You can't change tradition, but you can add new ones: our Thanksgiving table contains BOTH my own homemade sauce and the canned stuff my mother-in-law probably switched to sometime in the 1950s.


Why she or anyone ever switched is inexplicable to me, because there can be no comparison between grainy red Jello in the shape of a can and real cranberries cooked from fresh.  And there’s no excuse, either: of all the traditional dishes on the table, cranberry sauce is hands-down the easiest and quickest.  Prep time is about three minutes, and the sauce can be made days ahead so all you have to do on Turkey Day is put it into a serving bowl.  But switch they did, and in large numbers.  Ocean Spray sells 72 million cans of the stuff every autumn, a can for 2 out of 3 households.

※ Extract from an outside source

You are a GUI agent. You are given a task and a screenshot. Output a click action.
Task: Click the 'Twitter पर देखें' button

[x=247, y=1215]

So let’s see what we can do about switching them back: let’s gift them homemade cranberry sauce.  If you give it to them as a beautifully-presented handmade gift, they’ll probably at least try it, right?

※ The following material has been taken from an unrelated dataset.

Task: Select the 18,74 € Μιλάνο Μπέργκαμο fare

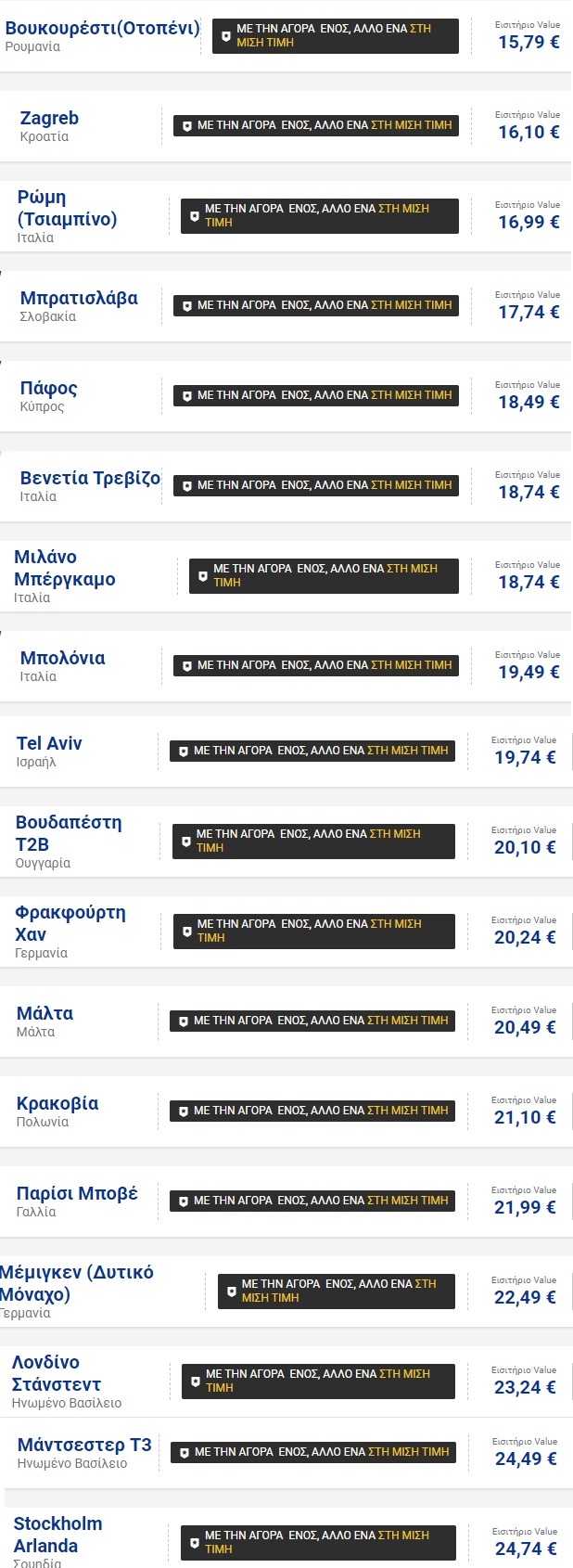Action: pyautogui.click(x=528, y=582)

So: easiness?  How easy is this:  You put cranberries in a pot with sugar and some spices, bring it to a boil, lower to a simmer, and let it cook ten minutes, stirring occasionally.  Yes, that’s the entire process.

Cranberry Sauce
makes ~10 pints
6 pounds cranberries (if you can't find bulk berries, 8 12-oz bags equals 6 pounds.)
4 cups orange juice
8 cups sugar
1/2 t cinnamon
1/2 t allspice
1/2 t cardamom
1/2 t nutmeg

Place all ingredients into a large pot, bring to a boil, lower to simmer and cook, stirring occasionally, until the cranberries pop -- about ten minutes.

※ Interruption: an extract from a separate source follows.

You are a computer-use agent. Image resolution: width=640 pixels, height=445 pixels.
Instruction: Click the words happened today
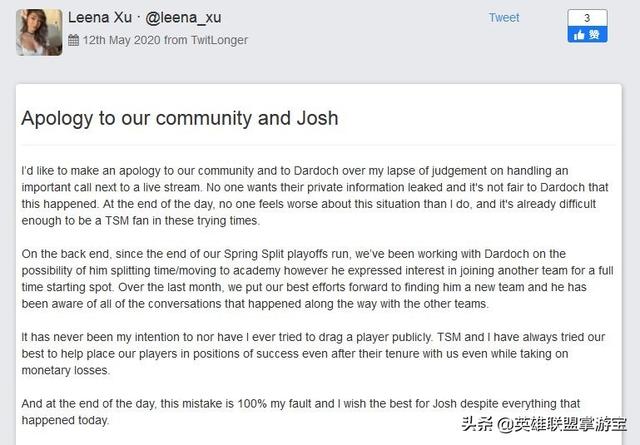coord(65,420)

What we’re going to do takes it one step further: we’re going to, er, can the sauce.  Go ahead, laugh, but OUR sauce isn’t going to slither out of the canning jar in a gelatinous sliceable mass.  And it isn’t going to contain high fructose corn syrup, either.

Canning instructions:
  1. Fill your canning kettle with 7" of water, place canning rack into the kettle, and bring to a boil on your highest-heat burner turned on high.  Leave it on the boil.
  2. Sanitize 10 pint jars (I usually just run them through the dishwasher.)
  3. Keep the jars hot by pouring a little water into each, setting them into a 13x9 pan with an inch of water in it, and sticking the whole thing into a warm (170 - 200 degree) oven.  
  4. Working with one jar at a time, pour water out of jar, then ladle the hot cranberry sauce into the jar, pushing cranberries down gently into the liquid so they aren't sticking up and adding extra liquid if necessary to cover them.  Leave 1/2" of space between the top of the liquid and the rim of the jar.  A canning funnel (a funnel with a wide bottom) is very helpful to prevent spillage.
  5. Wipe the rim with a damp cloth, place a lid on it, and screw on the ring just until you feel resistance.  You don't want the rings on tight -- they're only there to keep the lids in place while the batch processes, and tightening them can prevent a seal from forming.
  6.  As you fill the jars, set them into the kettle on the rack.  You'll need a pair of tongs for this; canning tongs are extremely helpful in grasping the jars securely.
  7.  Repeat until you've filled the kettle.  Cover, and when the pot returns to a boil, start timing.  After five minutes at the boil, remove the jars and allow to cool on a cookie rack.  You should hear the lids pop as the seals form, and when you look at the lids they'll appear very slightly pushed-in.  Any jar that doesn't form a seal should be refrigerated and used within a few weeks. 
  8. Allow to cool 24 hours before removing the rings, wiping the jars and lids clean with a damp cloth, and labeling.